**Task statement:** Render every line of the material below as a JSON list of strings, with one string per line and blank lines omitted.

Saved entries

***

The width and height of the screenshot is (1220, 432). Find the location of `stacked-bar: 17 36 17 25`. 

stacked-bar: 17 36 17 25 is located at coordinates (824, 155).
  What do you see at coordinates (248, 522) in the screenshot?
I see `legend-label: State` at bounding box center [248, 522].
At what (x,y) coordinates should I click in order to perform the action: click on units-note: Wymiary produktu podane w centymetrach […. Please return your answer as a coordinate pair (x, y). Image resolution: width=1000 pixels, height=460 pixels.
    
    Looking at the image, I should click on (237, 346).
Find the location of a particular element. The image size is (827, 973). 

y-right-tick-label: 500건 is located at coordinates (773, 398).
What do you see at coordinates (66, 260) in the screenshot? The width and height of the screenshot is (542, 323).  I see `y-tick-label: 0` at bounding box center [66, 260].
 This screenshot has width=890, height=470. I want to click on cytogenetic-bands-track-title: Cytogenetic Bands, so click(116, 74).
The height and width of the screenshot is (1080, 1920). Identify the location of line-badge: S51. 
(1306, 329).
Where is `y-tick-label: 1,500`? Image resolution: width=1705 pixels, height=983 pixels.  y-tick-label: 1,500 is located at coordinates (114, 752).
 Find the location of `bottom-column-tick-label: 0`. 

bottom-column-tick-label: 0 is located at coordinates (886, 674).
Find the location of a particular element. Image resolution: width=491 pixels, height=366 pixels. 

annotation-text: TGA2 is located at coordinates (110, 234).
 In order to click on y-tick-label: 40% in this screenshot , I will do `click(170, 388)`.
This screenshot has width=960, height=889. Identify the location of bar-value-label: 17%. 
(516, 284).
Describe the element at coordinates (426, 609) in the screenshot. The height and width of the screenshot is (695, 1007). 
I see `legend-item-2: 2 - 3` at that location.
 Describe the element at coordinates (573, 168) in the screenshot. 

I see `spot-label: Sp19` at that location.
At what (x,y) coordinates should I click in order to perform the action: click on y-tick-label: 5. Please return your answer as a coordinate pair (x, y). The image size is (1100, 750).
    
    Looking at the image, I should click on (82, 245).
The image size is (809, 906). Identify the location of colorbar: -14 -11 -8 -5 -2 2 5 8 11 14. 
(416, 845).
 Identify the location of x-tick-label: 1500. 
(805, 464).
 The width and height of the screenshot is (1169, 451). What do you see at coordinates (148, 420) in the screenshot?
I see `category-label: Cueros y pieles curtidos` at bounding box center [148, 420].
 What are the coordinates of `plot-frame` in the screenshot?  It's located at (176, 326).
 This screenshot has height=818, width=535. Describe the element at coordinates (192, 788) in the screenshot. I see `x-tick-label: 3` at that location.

***

**Finished task:**
[
  "The width and height of the screenshot is (1220, 432). Find the location of `stacked-bar: 17 36 17 25`. ",
  "stacked-bar: 17 36 17 25 is located at coordinates (824, 155).",
  "  What do you see at coordinates (248, 522) in the screenshot?",
  "I see `legend-label: State` at bounding box center [248, 522].",
  "At what (x,y) coordinates should I click in order to perform the action: click on units-note: Wymiary produktu podane w centymetrach […. Please return your answer as a coordinate pair (x, y). Image resolution: width=1000 pixels, height=460 pixels.",
  "    Looking at the image, I should click on (237, 346).",
  "Find the location of a particular element. The image size is (827, 973). ",
  "y-right-tick-label: 500건 is located at coordinates (773, 398).",
  "What do you see at coordinates (66, 260) in the screenshot? The width and height of the screenshot is (542, 323).  I see `y-tick-label: 0` at bounding box center [66, 260].",
  " This screenshot has width=890, height=470. I want to click on cytogenetic-bands-track-title: Cytogenetic Bands, so click(116, 74).",
  "The height and width of the screenshot is (1080, 1920). Identify the location of line-badge: S51. ",
  "(1306, 329).",
  "Where is `y-tick-label: 1,500`? Image resolution: width=1705 pixels, height=983 pixels.  y-tick-label: 1,500 is located at coordinates (114, 752).",
  " Find the location of `bottom-column-tick-label: 0`. ",
  "bottom-column-tick-label: 0 is located at coordinates (886, 674).",
  "Find the location of a particular element. Image resolution: width=491 pixels, height=366 pixels. ",
  "annotation-text: TGA2 is located at coordinates (110, 234).",
  " In order to click on y-tick-label: 40% in this screenshot , I will do `click(170, 388)`.",
  "This screenshot has width=960, height=889. Identify the location of bar-value-label: 17%. ",
  "(516, 284).",
  "Describe the element at coordinates (426, 609) in the screenshot. The height and width of the screenshot is (695, 1007). ",
  "I see `legend-item-2: 2 - 3` at that location.",
  " Describe the element at coordinates (573, 168) in the screenshot. ",
  "I see `spot-label: Sp19` at that location.",
  "At what (x,y) coordinates should I click in order to perform the action: click on y-tick-label: 5. Please return your answer as a coordinate pair (x, y). The image size is (1100, 750).",
  "    Looking at the image, I should click on (82, 245).",
  "The image size is (809, 906). Identify the location of colorbar: -14 -11 -8 -5 -2 2 5 8 11 14. ",
  "(416, 845).",
  " Identify the location of x-tick-label: 1500. ",
  "(805, 464).",
  " The width and height of the screenshot is (1169, 451). What do you see at coordinates (148, 420) in the screenshot?",
  "I see `category-label: Cueros y pieles curtidos` at bounding box center [148, 420].",
  " What are the coordinates of `plot-frame` in the screenshot?  It's located at (176, 326).",
  " This screenshot has height=818, width=535. Describe the element at coordinates (192, 788) in the screenshot. I see `x-tick-label: 3` at that location."
]